(DESCRIPTION OF THE TASK): Nothing in the records should change; write them all out again.
★ ★ ★ ★ ★ ★ ★
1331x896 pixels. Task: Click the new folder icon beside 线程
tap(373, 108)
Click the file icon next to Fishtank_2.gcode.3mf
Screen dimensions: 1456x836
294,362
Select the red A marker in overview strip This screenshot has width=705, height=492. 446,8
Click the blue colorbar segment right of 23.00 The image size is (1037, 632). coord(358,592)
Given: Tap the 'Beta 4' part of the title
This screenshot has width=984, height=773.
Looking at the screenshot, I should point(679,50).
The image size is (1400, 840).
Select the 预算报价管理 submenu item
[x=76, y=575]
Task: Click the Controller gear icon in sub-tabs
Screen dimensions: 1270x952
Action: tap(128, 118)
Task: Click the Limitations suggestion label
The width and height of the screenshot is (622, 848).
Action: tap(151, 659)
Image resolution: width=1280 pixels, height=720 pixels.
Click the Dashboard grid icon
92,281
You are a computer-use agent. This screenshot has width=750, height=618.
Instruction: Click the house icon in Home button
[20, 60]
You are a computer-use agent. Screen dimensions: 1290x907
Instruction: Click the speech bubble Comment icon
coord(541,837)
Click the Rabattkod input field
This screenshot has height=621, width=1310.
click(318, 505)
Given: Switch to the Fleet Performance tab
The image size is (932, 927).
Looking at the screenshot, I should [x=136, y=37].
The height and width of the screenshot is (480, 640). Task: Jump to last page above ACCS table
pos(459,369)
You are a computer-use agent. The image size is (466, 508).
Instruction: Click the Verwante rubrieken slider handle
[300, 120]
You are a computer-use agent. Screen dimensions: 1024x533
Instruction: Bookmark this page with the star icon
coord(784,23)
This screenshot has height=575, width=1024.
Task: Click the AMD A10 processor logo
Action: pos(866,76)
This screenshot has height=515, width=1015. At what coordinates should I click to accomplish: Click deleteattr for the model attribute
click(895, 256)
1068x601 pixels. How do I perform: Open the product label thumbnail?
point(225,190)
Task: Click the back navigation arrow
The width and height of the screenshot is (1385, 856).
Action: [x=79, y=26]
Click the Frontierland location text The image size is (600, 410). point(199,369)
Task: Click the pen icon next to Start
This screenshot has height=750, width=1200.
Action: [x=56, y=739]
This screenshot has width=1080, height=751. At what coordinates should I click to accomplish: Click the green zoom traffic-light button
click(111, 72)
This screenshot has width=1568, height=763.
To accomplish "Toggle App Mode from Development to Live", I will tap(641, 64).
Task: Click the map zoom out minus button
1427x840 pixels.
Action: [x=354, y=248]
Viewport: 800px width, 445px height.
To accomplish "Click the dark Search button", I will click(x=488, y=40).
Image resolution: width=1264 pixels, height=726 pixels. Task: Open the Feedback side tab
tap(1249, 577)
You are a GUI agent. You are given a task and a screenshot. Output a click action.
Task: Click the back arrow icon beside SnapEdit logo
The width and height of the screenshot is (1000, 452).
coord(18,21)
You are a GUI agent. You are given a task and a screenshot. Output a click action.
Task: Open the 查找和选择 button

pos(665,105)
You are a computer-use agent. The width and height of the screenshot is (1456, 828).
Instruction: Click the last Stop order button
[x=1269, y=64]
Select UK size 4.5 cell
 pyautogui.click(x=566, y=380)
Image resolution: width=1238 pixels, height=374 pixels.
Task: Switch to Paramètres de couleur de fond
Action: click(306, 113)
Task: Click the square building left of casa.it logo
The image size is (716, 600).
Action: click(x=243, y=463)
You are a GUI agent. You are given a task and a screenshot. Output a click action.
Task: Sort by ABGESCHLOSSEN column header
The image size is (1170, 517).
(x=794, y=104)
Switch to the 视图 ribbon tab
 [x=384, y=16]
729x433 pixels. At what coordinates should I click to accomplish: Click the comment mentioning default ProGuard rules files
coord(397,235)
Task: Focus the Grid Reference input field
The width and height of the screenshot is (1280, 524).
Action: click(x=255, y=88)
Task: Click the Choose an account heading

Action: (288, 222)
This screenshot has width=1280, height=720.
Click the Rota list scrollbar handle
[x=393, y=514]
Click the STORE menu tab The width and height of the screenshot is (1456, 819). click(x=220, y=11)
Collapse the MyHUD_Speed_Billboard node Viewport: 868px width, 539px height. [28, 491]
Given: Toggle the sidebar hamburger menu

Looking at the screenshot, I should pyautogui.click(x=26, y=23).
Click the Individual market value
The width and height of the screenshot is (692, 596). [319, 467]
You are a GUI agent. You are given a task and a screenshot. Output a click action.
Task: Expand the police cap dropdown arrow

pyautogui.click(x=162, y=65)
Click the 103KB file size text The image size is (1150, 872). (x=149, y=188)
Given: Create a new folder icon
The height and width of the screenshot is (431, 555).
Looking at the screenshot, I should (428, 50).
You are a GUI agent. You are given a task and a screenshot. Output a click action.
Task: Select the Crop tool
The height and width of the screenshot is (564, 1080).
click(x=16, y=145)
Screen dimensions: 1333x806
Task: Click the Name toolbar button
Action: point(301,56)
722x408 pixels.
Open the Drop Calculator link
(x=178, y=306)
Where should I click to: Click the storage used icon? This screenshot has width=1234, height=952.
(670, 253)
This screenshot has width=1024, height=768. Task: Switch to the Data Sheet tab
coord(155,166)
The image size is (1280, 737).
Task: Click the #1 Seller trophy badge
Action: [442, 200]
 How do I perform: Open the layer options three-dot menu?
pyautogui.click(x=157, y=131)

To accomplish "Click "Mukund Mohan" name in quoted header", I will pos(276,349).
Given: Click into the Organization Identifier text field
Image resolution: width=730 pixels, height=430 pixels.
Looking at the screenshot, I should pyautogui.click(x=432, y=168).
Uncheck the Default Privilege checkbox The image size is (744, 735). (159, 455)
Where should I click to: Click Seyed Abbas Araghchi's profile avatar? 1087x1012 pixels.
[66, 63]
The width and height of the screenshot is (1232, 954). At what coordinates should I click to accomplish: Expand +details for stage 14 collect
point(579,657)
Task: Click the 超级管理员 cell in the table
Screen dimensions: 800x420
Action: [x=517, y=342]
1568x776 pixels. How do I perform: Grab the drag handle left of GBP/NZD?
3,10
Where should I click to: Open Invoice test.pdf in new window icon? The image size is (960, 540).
★ ★ ★ ★ ★ ★ ★
(TASK SOLUTION):
1331x896 pixels. Task: Click the new folder icon beside 线程
tap(373, 108)
Click the file icon next to Fishtank_2.gcode.3mf
Screen dimensions: 1456x836
294,362
Select the red A marker in overview strip This screenshot has width=705, height=492. 446,8
Click the blue colorbar segment right of 23.00 The image size is (1037, 632). coord(358,592)
Given: Tap the 'Beta 4' part of the title
This screenshot has width=984, height=773.
Looking at the screenshot, I should point(679,50).
The image size is (1400, 840).
Select the 预算报价管理 submenu item
[x=76, y=575]
Task: Click the Controller gear icon in sub-tabs
Screen dimensions: 1270x952
Action: tap(128, 118)
Task: Click the Limitations suggestion label
The width and height of the screenshot is (622, 848).
Action: tap(151, 659)
Image resolution: width=1280 pixels, height=720 pixels.
Click the Dashboard grid icon
92,281
You are a computer-use agent. This screenshot has width=750, height=618.
Instruction: Click the house icon in Home button
[20, 60]
You are a computer-use agent. Screen dimensions: 1290x907
Instruction: Click the speech bubble Comment icon
coord(541,837)
Click the Rabattkod input field
This screenshot has height=621, width=1310.
click(318, 505)
Given: Switch to the Fleet Performance tab
The image size is (932, 927).
Looking at the screenshot, I should [x=136, y=37].
The height and width of the screenshot is (480, 640). Task: Jump to last page above ACCS table
pos(459,369)
You are a computer-use agent. The image size is (466, 508).
Instruction: Click the Verwante rubrieken slider handle
[300, 120]
You are a computer-use agent. Screen dimensions: 1024x533
Instruction: Bookmark this page with the star icon
coord(784,23)
This screenshot has height=575, width=1024.
Task: Click the AMD A10 processor logo
Action: pos(866,76)
This screenshot has height=515, width=1015. At what coordinates should I click to accomplish: Click deleteattr for the model attribute
click(895, 256)
1068x601 pixels. How do I perform: Open the product label thumbnail?
point(225,190)
Task: Click the back navigation arrow
The width and height of the screenshot is (1385, 856).
Action: [x=79, y=26]
Click the Frontierland location text The image size is (600, 410). point(199,369)
Task: Click the pen icon next to Start
This screenshot has height=750, width=1200.
Action: [x=56, y=739]
This screenshot has width=1080, height=751. At what coordinates should I click to accomplish: Click the green zoom traffic-light button
click(111, 72)
This screenshot has width=1568, height=763.
To accomplish "Toggle App Mode from Development to Live", I will tap(641, 64).
Task: Click the map zoom out minus button
1427x840 pixels.
Action: [x=354, y=248]
Viewport: 800px width, 445px height.
To accomplish "Click the dark Search button", I will click(x=488, y=40).
Image resolution: width=1264 pixels, height=726 pixels. Task: Open the Feedback side tab
tap(1249, 577)
You are a GUI agent. You are given a task and a screenshot. Output a click action.
Task: Click the back arrow icon beside SnapEdit logo
The width and height of the screenshot is (1000, 452).
coord(18,21)
You are a GUI agent. You are given a task and a screenshot. Output a click action.
Task: Open the 查找和选择 button

pos(665,105)
You are a computer-use agent. The width and height of the screenshot is (1456, 828).
Instruction: Click the last Stop order button
[x=1269, y=64]
Select UK size 4.5 cell
 pyautogui.click(x=566, y=380)
Image resolution: width=1238 pixels, height=374 pixels.
Task: Switch to Paramètres de couleur de fond
Action: click(306, 113)
Task: Click the square building left of casa.it logo
The image size is (716, 600).
Action: click(x=243, y=463)
You are a GUI agent. You are given a task and a screenshot. Output a click action.
Task: Sort by ABGESCHLOSSEN column header
The image size is (1170, 517).
(x=794, y=104)
Switch to the 视图 ribbon tab
 [x=384, y=16]
729x433 pixels. At what coordinates should I click to accomplish: Click the comment mentioning default ProGuard rules files
coord(397,235)
Task: Focus the Grid Reference input field
The width and height of the screenshot is (1280, 524).
Action: click(x=255, y=88)
Task: Click the Choose an account heading

Action: (288, 222)
This screenshot has width=1280, height=720.
Click the Rota list scrollbar handle
[x=393, y=514]
Click the STORE menu tab The width and height of the screenshot is (1456, 819). click(x=220, y=11)
Collapse the MyHUD_Speed_Billboard node Viewport: 868px width, 539px height. [28, 491]
Given: Toggle the sidebar hamburger menu

Looking at the screenshot, I should pyautogui.click(x=26, y=23).
Click the Individual market value
The width and height of the screenshot is (692, 596). [319, 467]
You are a GUI agent. You are given a task and a screenshot. Output a click action.
Task: Expand the police cap dropdown arrow

pyautogui.click(x=162, y=65)
Click the 103KB file size text The image size is (1150, 872). (x=149, y=188)
Given: Create a new folder icon
The height and width of the screenshot is (431, 555).
Looking at the screenshot, I should (428, 50).
You are a GUI agent. You are given a task and a screenshot. Output a click action.
Task: Select the Crop tool
The height and width of the screenshot is (564, 1080).
click(x=16, y=145)
Screen dimensions: 1333x806
Task: Click the Name toolbar button
Action: point(301,56)
722x408 pixels.
Open the Drop Calculator link
(x=178, y=306)
Where should I click to: Click the storage used icon? This screenshot has width=1234, height=952.
(670, 253)
This screenshot has width=1024, height=768. Task: Switch to the Data Sheet tab
coord(155,166)
The image size is (1280, 737).
Task: Click the #1 Seller trophy badge
Action: [442, 200]
 How do I perform: Open the layer options three-dot menu?
pyautogui.click(x=157, y=131)

To accomplish "Click "Mukund Mohan" name in quoted header", I will pos(276,349).
Given: Click into the Organization Identifier text field
Image resolution: width=730 pixels, height=430 pixels.
Looking at the screenshot, I should pyautogui.click(x=432, y=168).
Uncheck the Default Privilege checkbox The image size is (744, 735). (159, 455)
Where should I click to: Click Seyed Abbas Araghchi's profile avatar? 1087x1012 pixels.
[66, 63]
The width and height of the screenshot is (1232, 954). At what coordinates should I click to accomplish: Expand +details for stage 14 collect
point(579,657)
Task: Click the 超级管理员 cell in the table
Screen dimensions: 800x420
Action: [x=517, y=342]
1568x776 pixels. How do I perform: Grab the drag handle left of GBP/NZD?
3,10
Where should I click to: Open Invoice test.pdf in new window icon? The image size is (960, 540).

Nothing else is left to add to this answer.